Even if you already know the story of Blackbeard, who returns to life in all his trembling and fearsome glory in Blackbeard The Pirate King, J. Patrick Lewis' remarkable account of his life, you'll relish the chance to sail with Lewis as he captains this sturdy ship of verse through the stormy seas of Blackbeard's many voyages.

In poems that ripple with strength and grace, carrying readers forward into unknown and sometimes dangerous waters in much the same way a ship might carry its wary passengers to a distant destination, Lewis holds readers fast on deck in these twelve poems that rock with the rhythm of the sea, plunging and rising with the force of a gifted poet.

From the opening lines of this book (which was nominated for a 2006 Cybils Award), readers will sense that they're in the hands of a master craftsman:
Down Caribbean shipping lanes,
Where buccaneers held court,
The pistol blade,
And cannon made
Their treachery blood sport.
Lewis ends the first poem with a forceful gusto that makes a reader feel as if he's standing on deck along with the rest of the pirate crew, salt spray stinging his eyes, cheering on the infamous captain:
But of all the thieves of the Seven Seas,
No one would ever reach
The height and might
Of the roguish Knight
Of the Black Flag, Edward Teach.
Along with each of the dozen poems that comprise this book are equally dramatic paintings--The Duel on the Beach by N.C. Wyeth, for instance--which draw the reader into the story, heightening the reader's sense of adventure and, at times, danger.

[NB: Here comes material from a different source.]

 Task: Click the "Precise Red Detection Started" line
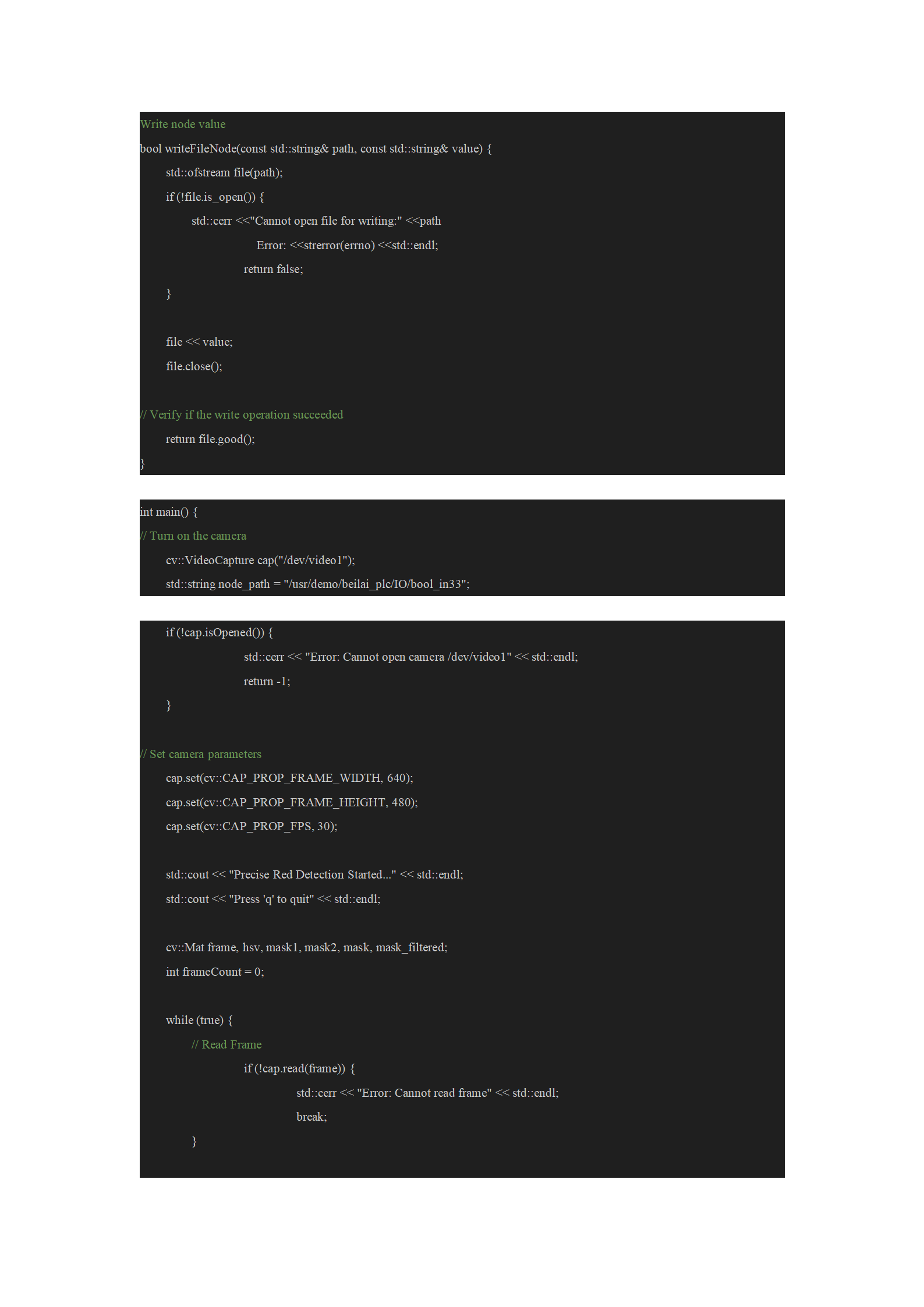point(314,874)
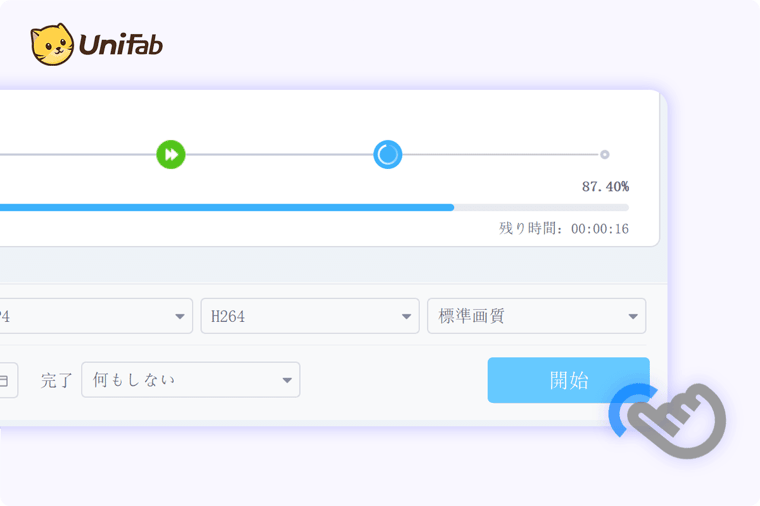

Lewis also includes notes with the poems that offer brief historical perspectives, aiding readers unfamiliar with the history of piracy in the 1700's or who might be interested in learning more details about Blackbeard's life than the poems themselves can provide.

And at the end of the book Lewis provides a helpful time-line extending from Teach's birth in 1680 to his death in 1718, as well as a note about the sources that he relied on to develop and flesh out the poems.

"If oceans could speak," writes Lewis, "what deep secrets the Atlantic would tell of grand voyages of discovery, famous naval battles, the last desperate hours of sea-tossed sailors, and not least, the age of piracy, cutlass, and cannon, when villainy ruled the waves."

With Lewis as our guide across the vast sea of history, we can imagine a little more clearly the mystery of Blackbeard and his life.

Perhaps that's because, as Lewis suggests, "...the mystery of Blackbeard lies not at the bottom of a shallow bay but deep in the mind of anyone who muses on the Pirate King."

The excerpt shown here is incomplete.